#### 原文 ####

大阪地裁判決を受けた記者会見で「異常な働き方だったと認めてくれた」と語る男性教諭=大阪市北区で2024年8月9日午後2時27分、土田暁彦撮影

 長時間労働で適応障害を発症したとして、東大阪市立中学の男性教諭(43)が大阪府と市に慰謝料など計330万円の損害賠償を求めた訴訟の判決が9日、大阪地裁であった。小川嘉基裁判長は男性の負担軽減を講じなかった校長の注意義務違反を認め、府と市に計220万円の支払いを命じた。

 授業内容の複雑化や部活動の指導などで教員の負担は増しており、「ブラック職場」と呼ばれることが少なくない。この訴訟では過酷な勤務実態の一端が明らかになった。

 東大阪市は原告の求めに応じる形で、教職員らの残業時間が記された一覧表を裁判所に提出した。原告が2021年11月に適応障害と診断される直前までの7カ月分のデータ。大型連休と夏休みがある5月と8月を除き、残業が月100時間を超える教職員は50人以上いると読み取れる。1カ月で202時間と記載されている教職員もいた。

#### 提供された項目 ####

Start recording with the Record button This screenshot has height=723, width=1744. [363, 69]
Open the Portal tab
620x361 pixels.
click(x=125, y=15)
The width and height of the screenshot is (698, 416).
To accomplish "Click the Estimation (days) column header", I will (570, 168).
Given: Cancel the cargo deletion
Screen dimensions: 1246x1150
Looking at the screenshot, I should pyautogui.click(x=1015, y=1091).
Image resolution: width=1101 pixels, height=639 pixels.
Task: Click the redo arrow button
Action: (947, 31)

####
#### 提供された項目 ####

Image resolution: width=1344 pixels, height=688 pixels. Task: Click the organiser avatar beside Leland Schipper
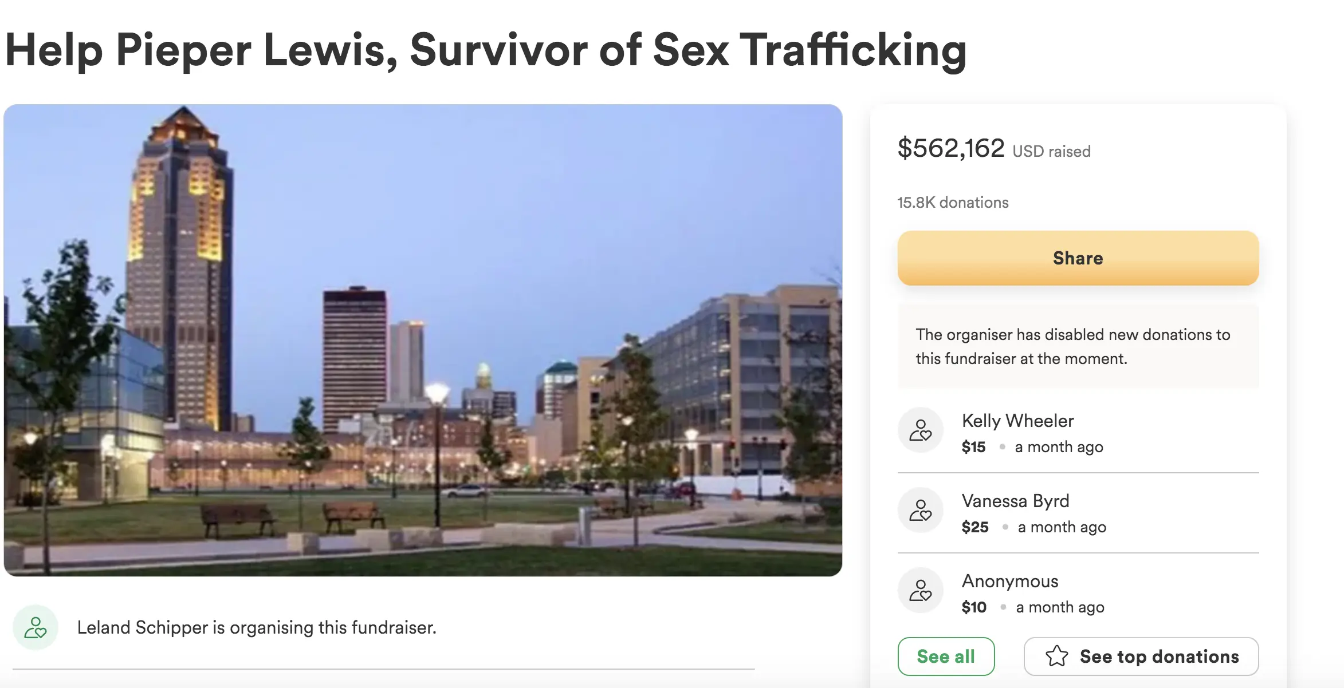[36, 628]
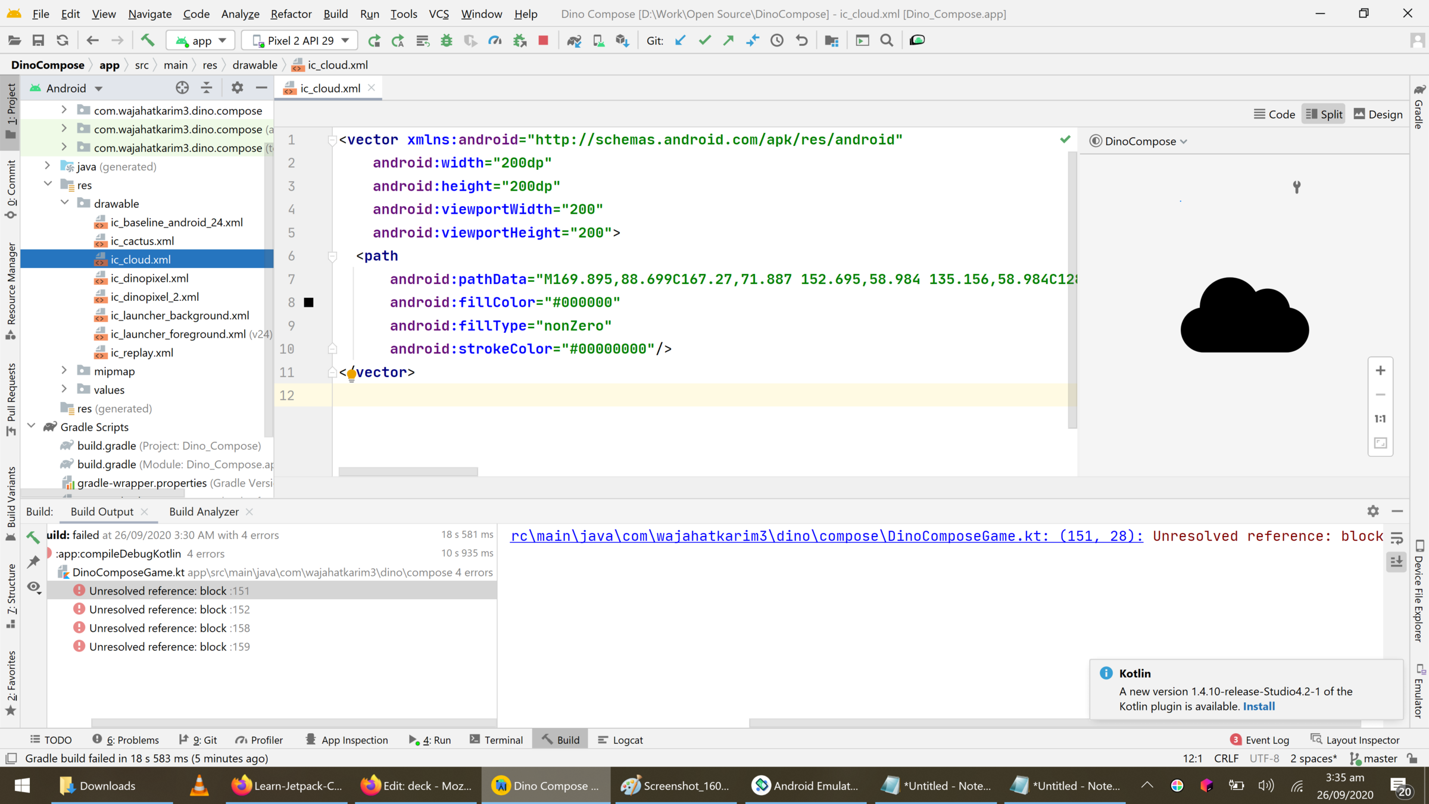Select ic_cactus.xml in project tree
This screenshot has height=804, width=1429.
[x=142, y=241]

####
#### 提供された項目 ####

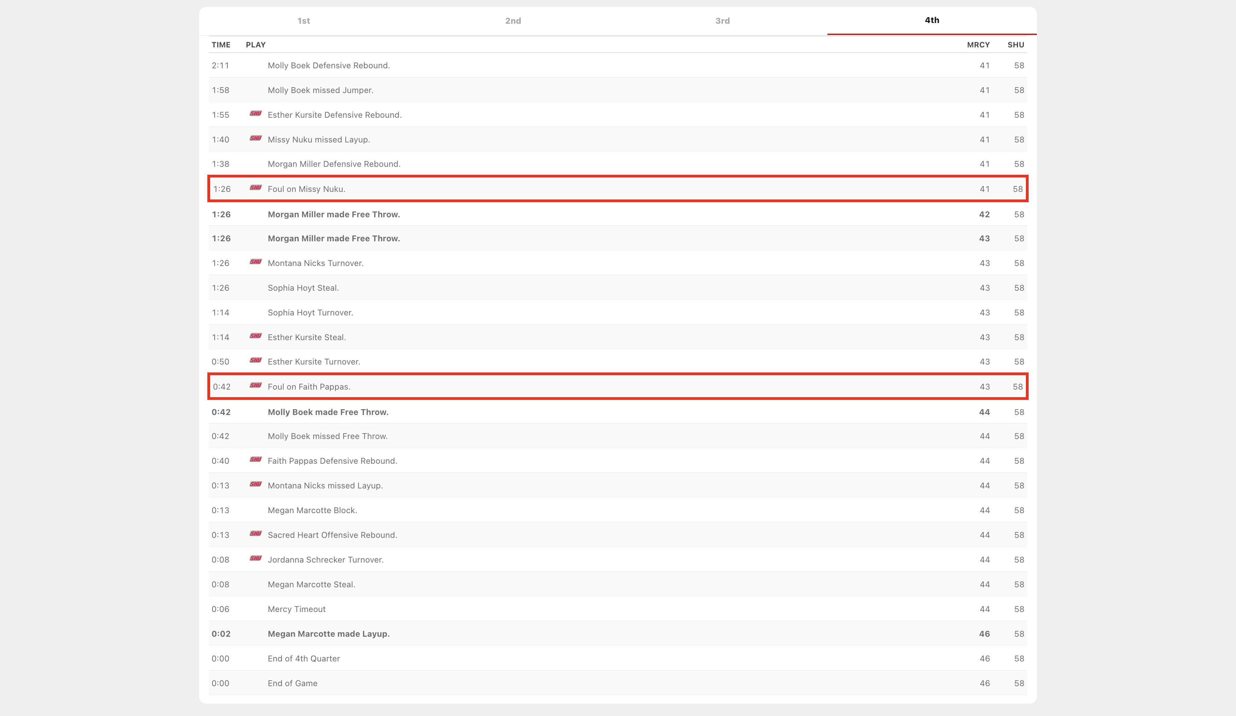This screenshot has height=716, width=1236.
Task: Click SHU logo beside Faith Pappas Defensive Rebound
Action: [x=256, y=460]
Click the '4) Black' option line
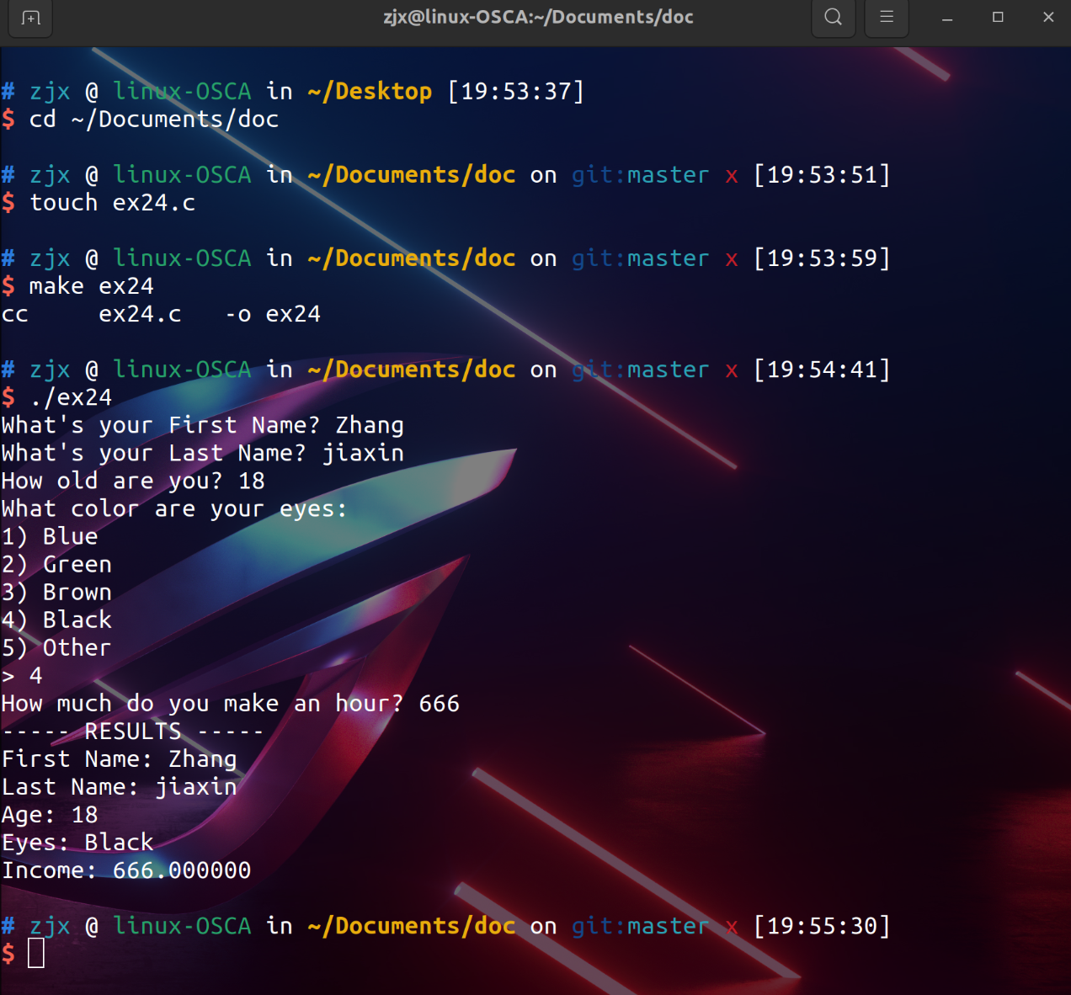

####

取り組む課題 >>
**1.** 次の(a)〜(c)は原文の内容と合っていますか。それぞれ「はい」か「いいえ」で答え、判断の根拠となる原文の語句をそのまま引用してください。
(a) 大阪地裁は府と市に計330万円の支払いを命じた。
(b) 東大阪市が裁判所に提出した一覧表は7カ月分のデータである。
(c) 1カ月の残業が202時間と記載されている教職員がいた。
**2.** 原文によると、小川嘉基裁判長は誰のどのような義務違反を認めましたか。

解答 >>
**1.**
(a) いいえ:「府と市に計220万円の支払いを命じた」
(b) はい:「7カ月分のデータ」
(c) はい:「1カ月で202時間と記載されている教職員もいた」

**2.** 男性の負担軽減を講じなかった校長の注意義務違反です。